All of the data that follows needs to be printed again, exactly as it reads.

■ **Saved data entries**
== == ==

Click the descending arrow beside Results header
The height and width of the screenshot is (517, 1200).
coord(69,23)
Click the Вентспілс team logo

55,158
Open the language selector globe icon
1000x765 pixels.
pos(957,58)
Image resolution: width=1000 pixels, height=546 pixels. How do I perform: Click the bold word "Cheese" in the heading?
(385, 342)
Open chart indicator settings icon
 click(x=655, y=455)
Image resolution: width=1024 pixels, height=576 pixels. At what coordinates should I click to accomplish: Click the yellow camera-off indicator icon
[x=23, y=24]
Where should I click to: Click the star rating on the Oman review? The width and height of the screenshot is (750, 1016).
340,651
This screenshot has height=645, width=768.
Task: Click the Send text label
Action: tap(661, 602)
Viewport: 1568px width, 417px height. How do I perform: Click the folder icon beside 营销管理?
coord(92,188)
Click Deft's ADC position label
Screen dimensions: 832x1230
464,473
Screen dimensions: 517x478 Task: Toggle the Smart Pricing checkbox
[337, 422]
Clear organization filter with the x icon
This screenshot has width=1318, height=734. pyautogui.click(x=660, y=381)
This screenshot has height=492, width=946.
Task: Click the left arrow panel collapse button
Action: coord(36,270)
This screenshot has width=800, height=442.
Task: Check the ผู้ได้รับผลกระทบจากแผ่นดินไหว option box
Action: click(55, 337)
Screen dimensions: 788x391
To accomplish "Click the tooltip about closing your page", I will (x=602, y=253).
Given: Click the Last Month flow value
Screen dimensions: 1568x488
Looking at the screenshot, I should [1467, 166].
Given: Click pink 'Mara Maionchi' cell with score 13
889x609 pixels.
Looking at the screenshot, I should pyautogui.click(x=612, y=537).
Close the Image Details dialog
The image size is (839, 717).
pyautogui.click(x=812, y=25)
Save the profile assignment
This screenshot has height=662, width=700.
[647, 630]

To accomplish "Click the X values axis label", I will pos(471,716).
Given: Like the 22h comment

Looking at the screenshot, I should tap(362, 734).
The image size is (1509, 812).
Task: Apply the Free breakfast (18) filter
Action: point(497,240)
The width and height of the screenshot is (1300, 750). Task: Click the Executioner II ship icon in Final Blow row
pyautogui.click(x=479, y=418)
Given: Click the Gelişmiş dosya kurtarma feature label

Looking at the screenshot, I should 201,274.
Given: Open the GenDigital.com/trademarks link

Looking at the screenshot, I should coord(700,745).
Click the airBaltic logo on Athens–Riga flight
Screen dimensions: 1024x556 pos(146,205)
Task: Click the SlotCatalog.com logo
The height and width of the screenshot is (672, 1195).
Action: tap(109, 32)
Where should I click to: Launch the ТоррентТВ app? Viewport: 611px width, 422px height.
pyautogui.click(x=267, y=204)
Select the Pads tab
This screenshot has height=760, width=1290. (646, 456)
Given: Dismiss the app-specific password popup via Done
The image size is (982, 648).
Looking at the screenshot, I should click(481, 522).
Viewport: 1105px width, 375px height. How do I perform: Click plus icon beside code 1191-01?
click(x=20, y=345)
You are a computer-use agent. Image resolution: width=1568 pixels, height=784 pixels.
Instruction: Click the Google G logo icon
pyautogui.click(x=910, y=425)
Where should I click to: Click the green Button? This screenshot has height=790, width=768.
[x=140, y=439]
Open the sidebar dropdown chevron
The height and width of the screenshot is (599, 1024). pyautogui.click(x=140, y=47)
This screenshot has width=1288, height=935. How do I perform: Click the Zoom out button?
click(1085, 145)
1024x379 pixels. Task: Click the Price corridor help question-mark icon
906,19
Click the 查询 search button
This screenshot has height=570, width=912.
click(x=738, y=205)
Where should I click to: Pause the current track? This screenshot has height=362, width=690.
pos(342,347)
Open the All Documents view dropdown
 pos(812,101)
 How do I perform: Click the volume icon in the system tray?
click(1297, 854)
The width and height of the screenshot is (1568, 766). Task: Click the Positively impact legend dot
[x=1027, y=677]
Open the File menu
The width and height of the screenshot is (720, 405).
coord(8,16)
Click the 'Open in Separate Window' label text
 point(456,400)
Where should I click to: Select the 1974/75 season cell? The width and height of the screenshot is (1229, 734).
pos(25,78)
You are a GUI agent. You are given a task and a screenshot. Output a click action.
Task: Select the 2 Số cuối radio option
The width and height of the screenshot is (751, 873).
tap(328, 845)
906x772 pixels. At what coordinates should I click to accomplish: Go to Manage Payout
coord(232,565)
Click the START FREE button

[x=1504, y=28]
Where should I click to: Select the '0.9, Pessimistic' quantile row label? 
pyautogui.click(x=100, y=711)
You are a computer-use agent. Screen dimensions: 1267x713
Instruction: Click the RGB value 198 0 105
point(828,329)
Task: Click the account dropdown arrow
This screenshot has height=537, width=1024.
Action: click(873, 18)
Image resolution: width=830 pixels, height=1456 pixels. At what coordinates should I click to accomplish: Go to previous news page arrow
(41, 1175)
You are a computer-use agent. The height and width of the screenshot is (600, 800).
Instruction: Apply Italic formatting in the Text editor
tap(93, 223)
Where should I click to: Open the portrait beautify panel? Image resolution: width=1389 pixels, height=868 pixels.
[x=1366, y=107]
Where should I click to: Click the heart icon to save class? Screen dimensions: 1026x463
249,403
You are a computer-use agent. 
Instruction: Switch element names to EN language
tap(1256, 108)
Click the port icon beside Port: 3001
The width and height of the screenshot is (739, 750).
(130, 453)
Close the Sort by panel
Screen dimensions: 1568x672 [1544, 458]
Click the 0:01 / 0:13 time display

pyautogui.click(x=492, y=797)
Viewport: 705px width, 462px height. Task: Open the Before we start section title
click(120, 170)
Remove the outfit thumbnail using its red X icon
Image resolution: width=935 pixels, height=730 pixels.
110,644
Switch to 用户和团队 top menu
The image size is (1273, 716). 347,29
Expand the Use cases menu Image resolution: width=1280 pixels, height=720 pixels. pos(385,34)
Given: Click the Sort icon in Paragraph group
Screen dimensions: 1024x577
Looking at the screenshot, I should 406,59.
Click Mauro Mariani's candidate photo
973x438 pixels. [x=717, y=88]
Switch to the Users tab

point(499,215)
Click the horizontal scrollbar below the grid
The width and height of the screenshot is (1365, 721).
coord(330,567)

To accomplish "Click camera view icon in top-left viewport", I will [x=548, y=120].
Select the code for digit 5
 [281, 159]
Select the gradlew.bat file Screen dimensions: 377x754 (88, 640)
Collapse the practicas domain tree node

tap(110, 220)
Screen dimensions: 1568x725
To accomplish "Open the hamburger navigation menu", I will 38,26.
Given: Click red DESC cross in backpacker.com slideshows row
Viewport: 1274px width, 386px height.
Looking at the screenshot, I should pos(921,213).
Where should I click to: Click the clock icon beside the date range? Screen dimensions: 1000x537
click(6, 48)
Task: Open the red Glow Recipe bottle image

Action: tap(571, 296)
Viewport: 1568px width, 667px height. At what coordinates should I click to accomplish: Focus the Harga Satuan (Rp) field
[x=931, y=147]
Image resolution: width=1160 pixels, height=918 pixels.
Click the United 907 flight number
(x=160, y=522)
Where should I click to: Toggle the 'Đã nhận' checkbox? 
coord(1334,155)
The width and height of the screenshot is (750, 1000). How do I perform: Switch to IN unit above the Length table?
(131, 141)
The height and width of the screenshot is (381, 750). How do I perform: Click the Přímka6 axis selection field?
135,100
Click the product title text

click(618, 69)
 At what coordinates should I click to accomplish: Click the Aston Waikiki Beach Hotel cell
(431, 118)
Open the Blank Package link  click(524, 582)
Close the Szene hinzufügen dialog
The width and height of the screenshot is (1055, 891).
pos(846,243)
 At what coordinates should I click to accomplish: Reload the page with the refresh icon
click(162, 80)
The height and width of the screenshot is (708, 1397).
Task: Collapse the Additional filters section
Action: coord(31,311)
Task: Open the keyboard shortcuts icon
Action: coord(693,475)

== == ==

■ **REPLY**
Click the descending arrow beside Results header
The height and width of the screenshot is (517, 1200).
coord(69,23)
Click the Вентспілс team logo

55,158
Open the language selector globe icon
1000x765 pixels.
pos(957,58)
Image resolution: width=1000 pixels, height=546 pixels. How do I perform: Click the bold word "Cheese" in the heading?
(385, 342)
Open chart indicator settings icon
 click(x=655, y=455)
Image resolution: width=1024 pixels, height=576 pixels. At what coordinates should I click to accomplish: Click the yellow camera-off indicator icon
[x=23, y=24]
Where should I click to: Click the star rating on the Oman review? The width and height of the screenshot is (750, 1016).
340,651
This screenshot has height=645, width=768.
Task: Click the Send text label
Action: tap(661, 602)
Viewport: 1568px width, 417px height. How do I perform: Click the folder icon beside 营销管理?
coord(92,188)
Click Deft's ADC position label
Screen dimensions: 832x1230
464,473
Screen dimensions: 517x478 Task: Toggle the Smart Pricing checkbox
[337, 422]
Clear organization filter with the x icon
This screenshot has width=1318, height=734. pyautogui.click(x=660, y=381)
This screenshot has height=492, width=946.
Task: Click the left arrow panel collapse button
Action: coord(36,270)
This screenshot has width=800, height=442.
Task: Check the ผู้ได้รับผลกระทบจากแผ่นดินไหว option box
Action: click(55, 337)
Screen dimensions: 788x391
To accomplish "Click the tooltip about closing your page", I will (x=602, y=253).
Given: Click the Last Month flow value
Screen dimensions: 1568x488
Looking at the screenshot, I should [1467, 166].
Given: Click pink 'Mara Maionchi' cell with score 13
889x609 pixels.
Looking at the screenshot, I should pyautogui.click(x=612, y=537).
Close the Image Details dialog
The image size is (839, 717).
pyautogui.click(x=812, y=25)
Save the profile assignment
This screenshot has height=662, width=700.
[647, 630]

To accomplish "Click the X values axis label", I will pos(471,716).
Given: Like the 22h comment

Looking at the screenshot, I should tap(362, 734).
The image size is (1509, 812).
Task: Apply the Free breakfast (18) filter
Action: point(497,240)
The width and height of the screenshot is (1300, 750). Task: Click the Executioner II ship icon in Final Blow row
pyautogui.click(x=479, y=418)
Given: Click the Gelişmiş dosya kurtarma feature label

Looking at the screenshot, I should 201,274.
Given: Open the GenDigital.com/trademarks link

Looking at the screenshot, I should coord(700,745).
Click the airBaltic logo on Athens–Riga flight
Screen dimensions: 1024x556 pos(146,205)
Task: Click the SlotCatalog.com logo
The height and width of the screenshot is (672, 1195).
Action: tap(109, 32)
Where should I click to: Launch the ТоррентТВ app? Viewport: 611px width, 422px height.
pyautogui.click(x=267, y=204)
Select the Pads tab
This screenshot has height=760, width=1290. (646, 456)
Given: Dismiss the app-specific password popup via Done
The image size is (982, 648).
Looking at the screenshot, I should click(481, 522).
Viewport: 1105px width, 375px height. How do I perform: Click plus icon beside code 1191-01?
click(x=20, y=345)
You are a computer-use agent. Image resolution: width=1568 pixels, height=784 pixels.
Instruction: Click the Google G logo icon
pyautogui.click(x=910, y=425)
Where should I click to: Click the green Button? This screenshot has height=790, width=768.
[x=140, y=439]
Open the sidebar dropdown chevron
The height and width of the screenshot is (599, 1024). pyautogui.click(x=140, y=47)
This screenshot has width=1288, height=935. How do I perform: Click the Zoom out button?
click(1085, 145)
1024x379 pixels. Task: Click the Price corridor help question-mark icon
906,19
Click the 查询 search button
This screenshot has height=570, width=912.
click(x=738, y=205)
Where should I click to: Pause the current track? This screenshot has height=362, width=690.
pos(342,347)
Open the All Documents view dropdown
 pos(812,101)
 How do I perform: Click the volume icon in the system tray?
click(1297, 854)
The width and height of the screenshot is (1568, 766). Task: Click the Positively impact legend dot
[x=1027, y=677]
Open the File menu
The width and height of the screenshot is (720, 405).
coord(8,16)
Click the 'Open in Separate Window' label text
 point(456,400)
Where should I click to: Select the 1974/75 season cell? The width and height of the screenshot is (1229, 734).
pos(25,78)
You are a GUI agent. You are given a task and a screenshot. Output a click action.
Task: Select the 2 Số cuối radio option
The width and height of the screenshot is (751, 873).
tap(328, 845)
906x772 pixels. At what coordinates should I click to accomplish: Go to Manage Payout
coord(232,565)
Click the START FREE button

[x=1504, y=28]
Where should I click to: Select the '0.9, Pessimistic' quantile row label? 
pyautogui.click(x=100, y=711)
You are a computer-use agent. Screen dimensions: 1267x713
Instruction: Click the RGB value 198 0 105
point(828,329)
Task: Click the account dropdown arrow
This screenshot has height=537, width=1024.
Action: click(873, 18)
Image resolution: width=830 pixels, height=1456 pixels. At what coordinates should I click to accomplish: Go to previous news page arrow
(41, 1175)
You are a computer-use agent. The height and width of the screenshot is (600, 800).
Instruction: Apply Italic formatting in the Text editor
tap(93, 223)
Where should I click to: Open the portrait beautify panel? Image resolution: width=1389 pixels, height=868 pixels.
[x=1366, y=107]
Where should I click to: Click the heart icon to save class? Screen dimensions: 1026x463
249,403
You are a computer-use agent. 
Instruction: Switch element names to EN language
tap(1256, 108)
Click the port icon beside Port: 3001
The width and height of the screenshot is (739, 750).
(130, 453)
Close the Sort by panel
Screen dimensions: 1568x672 [1544, 458]
Click the 0:01 / 0:13 time display

pyautogui.click(x=492, y=797)
Viewport: 705px width, 462px height. Task: Open the Before we start section title
click(120, 170)
Remove the outfit thumbnail using its red X icon
Image resolution: width=935 pixels, height=730 pixels.
110,644
Switch to 用户和团队 top menu
The image size is (1273, 716). 347,29
Expand the Use cases menu Image resolution: width=1280 pixels, height=720 pixels. pos(385,34)
Given: Click the Sort icon in Paragraph group
Screen dimensions: 1024x577
Looking at the screenshot, I should 406,59.
Click Mauro Mariani's candidate photo
973x438 pixels. [x=717, y=88]
Switch to the Users tab

point(499,215)
Click the horizontal scrollbar below the grid
The width and height of the screenshot is (1365, 721).
coord(330,567)

To accomplish "Click camera view icon in top-left viewport", I will [x=548, y=120].
Select the code for digit 5
 [281, 159]
Select the gradlew.bat file Screen dimensions: 377x754 (88, 640)
Collapse the practicas domain tree node

tap(110, 220)
Screen dimensions: 1568x725
To accomplish "Open the hamburger navigation menu", I will 38,26.
Given: Click red DESC cross in backpacker.com slideshows row
Viewport: 1274px width, 386px height.
Looking at the screenshot, I should pos(921,213).
Where should I click to: Click the clock icon beside the date range? Screen dimensions: 1000x537
click(6, 48)
Task: Open the red Glow Recipe bottle image

Action: tap(571, 296)
Viewport: 1568px width, 667px height. At what coordinates should I click to accomplish: Focus the Harga Satuan (Rp) field
[x=931, y=147]
Image resolution: width=1160 pixels, height=918 pixels.
Click the United 907 flight number
(x=160, y=522)
Where should I click to: Toggle the 'Đã nhận' checkbox? 
coord(1334,155)
The width and height of the screenshot is (750, 1000). How do I perform: Switch to IN unit above the Length table?
(131, 141)
The height and width of the screenshot is (381, 750). How do I perform: Click the Přímka6 axis selection field?
135,100
Click the product title text

click(618, 69)
 At what coordinates should I click to accomplish: Click the Aston Waikiki Beach Hotel cell
(431, 118)
Open the Blank Package link  click(524, 582)
Close the Szene hinzufügen dialog
The width and height of the screenshot is (1055, 891).
pos(846,243)
 At what coordinates should I click to accomplish: Reload the page with the refresh icon
click(162, 80)
The height and width of the screenshot is (708, 1397).
Task: Collapse the Additional filters section
Action: coord(31,311)
Task: Open the keyboard shortcuts icon
Action: coord(693,475)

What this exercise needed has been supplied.